— EXTRACT TO READ —
=-=-=-=-=

And so the question remains: how can a virus live apart from a host? Perhaps it doesn’t “live.” It is not a life form. It is a machine. It is activated by other life. It lives off another’s life. (Sounds kind of Democrat, eh? Why, this is a political issue, after all!)





David Yeagley is the great-great-grandson of Comanche leader Bad Eagle. 

7 responses so far ↓
1 Matilda Darquerider // Mar 10, 2009 at 8:05 am
Mr. Yeagley,
I’ve got to thank you for your trouble on the issue of the smallpox blankets. I did do some extensive searching for any historical documentation that would have lent some truth to the story, but it appears to be one of those urban legends.
The myth shouldn’t detract the impact that smallpox has had on the North American population. Like here in southwest Florida, the Spaniards couldn’t defeat the Caloosa nation, but one little microbe did.
2 David Yeagley // Mar 10, 2009 at 8:43 am
It is indeed a marvelous story, smallpox in the Americas. I don’t know that I will ever be satisfied. It is a story of biology, demography, and politics. It is a story of invasion, conquest, and change.
Mayor’s article, “The Nessus Shirt” is extraordinary. It helps graps the whole picture.
3 David Yeagley // Mar 10, 2009 at 9:19 am
I forgot to mention an interesting review, or better, discussion, of Mayor’s Greek Fire by Stewart Fleming. It is an interesting article: “Biowar in Ancient Times”, in Book News & Reviews, Vol. 47, No. 1.
Fleming mentions a written incident of 1759, in the Somerset village of Chelwood (England). A local sexton was preparing a new grave and accidentally dug into the coffin of a man who had died of smallpox 30 years earlier. A horrid stench emitted, and the attending villagers were all nauseated. In three days, all but two of the people came down with smallpox, and only three survived to tell the story. So says the written account of the story.
It is told in Horace Walpole’s British Traveller, of 1784. I’m sceptical. The British always excelled at “yellow news.” I would research the church records to varify this tale.

=-=-=-=-=

— SOURCE INFORMATION —
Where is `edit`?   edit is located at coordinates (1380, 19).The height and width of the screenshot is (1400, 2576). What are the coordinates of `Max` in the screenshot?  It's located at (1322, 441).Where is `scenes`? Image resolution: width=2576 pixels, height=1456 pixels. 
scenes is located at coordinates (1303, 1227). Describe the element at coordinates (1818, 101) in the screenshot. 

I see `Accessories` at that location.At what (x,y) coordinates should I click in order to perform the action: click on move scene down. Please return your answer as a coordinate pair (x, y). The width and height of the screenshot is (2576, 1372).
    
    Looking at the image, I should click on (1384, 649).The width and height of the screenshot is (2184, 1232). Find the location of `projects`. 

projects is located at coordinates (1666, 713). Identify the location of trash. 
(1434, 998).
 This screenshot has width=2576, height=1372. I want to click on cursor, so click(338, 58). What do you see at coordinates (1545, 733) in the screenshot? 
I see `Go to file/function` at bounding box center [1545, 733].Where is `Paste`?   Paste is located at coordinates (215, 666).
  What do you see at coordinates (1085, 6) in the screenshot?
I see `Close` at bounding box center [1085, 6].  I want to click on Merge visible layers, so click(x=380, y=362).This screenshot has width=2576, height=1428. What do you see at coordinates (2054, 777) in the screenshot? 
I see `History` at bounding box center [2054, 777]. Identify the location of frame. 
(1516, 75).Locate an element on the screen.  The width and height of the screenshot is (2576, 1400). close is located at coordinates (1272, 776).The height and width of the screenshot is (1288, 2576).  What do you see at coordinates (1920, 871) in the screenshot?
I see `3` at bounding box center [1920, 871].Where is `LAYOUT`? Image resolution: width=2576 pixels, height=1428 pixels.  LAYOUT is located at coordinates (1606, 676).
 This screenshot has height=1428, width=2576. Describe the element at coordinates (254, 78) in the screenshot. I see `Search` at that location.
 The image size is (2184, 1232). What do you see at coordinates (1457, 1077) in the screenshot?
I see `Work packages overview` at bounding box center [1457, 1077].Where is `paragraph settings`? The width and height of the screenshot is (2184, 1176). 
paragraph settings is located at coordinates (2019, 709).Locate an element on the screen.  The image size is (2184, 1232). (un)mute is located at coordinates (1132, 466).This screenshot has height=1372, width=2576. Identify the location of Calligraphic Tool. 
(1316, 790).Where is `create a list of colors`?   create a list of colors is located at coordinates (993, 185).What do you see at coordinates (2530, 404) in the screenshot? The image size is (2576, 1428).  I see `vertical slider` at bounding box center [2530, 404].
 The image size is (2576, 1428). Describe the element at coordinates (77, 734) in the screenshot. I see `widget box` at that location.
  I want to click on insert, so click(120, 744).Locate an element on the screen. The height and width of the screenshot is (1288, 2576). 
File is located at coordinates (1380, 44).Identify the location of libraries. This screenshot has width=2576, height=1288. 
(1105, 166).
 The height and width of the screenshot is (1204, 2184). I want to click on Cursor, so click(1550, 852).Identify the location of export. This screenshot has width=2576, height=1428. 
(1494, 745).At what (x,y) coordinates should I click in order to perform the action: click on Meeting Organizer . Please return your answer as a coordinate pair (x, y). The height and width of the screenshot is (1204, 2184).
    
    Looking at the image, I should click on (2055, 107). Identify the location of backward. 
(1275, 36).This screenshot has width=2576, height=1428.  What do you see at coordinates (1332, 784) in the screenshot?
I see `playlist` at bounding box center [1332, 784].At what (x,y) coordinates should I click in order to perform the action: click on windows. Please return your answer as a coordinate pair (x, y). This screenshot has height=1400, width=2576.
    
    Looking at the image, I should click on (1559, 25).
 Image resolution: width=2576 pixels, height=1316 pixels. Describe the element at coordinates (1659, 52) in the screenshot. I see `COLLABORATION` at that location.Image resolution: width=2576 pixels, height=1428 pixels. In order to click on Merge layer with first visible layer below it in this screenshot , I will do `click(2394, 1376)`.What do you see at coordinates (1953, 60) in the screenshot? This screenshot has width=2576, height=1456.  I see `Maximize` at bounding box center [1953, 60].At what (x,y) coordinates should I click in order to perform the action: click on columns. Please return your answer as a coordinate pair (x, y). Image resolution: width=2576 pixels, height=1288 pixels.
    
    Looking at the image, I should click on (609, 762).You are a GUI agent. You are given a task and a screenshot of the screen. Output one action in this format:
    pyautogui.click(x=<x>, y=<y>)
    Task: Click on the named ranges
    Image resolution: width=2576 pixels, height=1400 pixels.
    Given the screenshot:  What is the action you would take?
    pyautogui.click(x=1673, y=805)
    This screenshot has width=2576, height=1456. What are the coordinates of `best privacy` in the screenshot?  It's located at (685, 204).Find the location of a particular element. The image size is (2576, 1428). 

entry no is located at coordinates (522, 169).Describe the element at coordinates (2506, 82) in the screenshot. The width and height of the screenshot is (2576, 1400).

=-=-=-=-=

— REQUIREMENT 1 —
Name every title of an article, book, or periodical mentioned in the smallpox blog excerpt.
— REQUIREMENT 2 —
In the smallpox blog excerpt, how many years before the Chelwood grave was dug had the man in the coffin died of smallpox?

— RESPONSE BOX 1 —
"The Nessus Shirt"
Greek Fire
"Biowar in Ancient Times"
Book News & Reviews
British Traveller

— RESPONSE BOX 2 —
30 years earlier.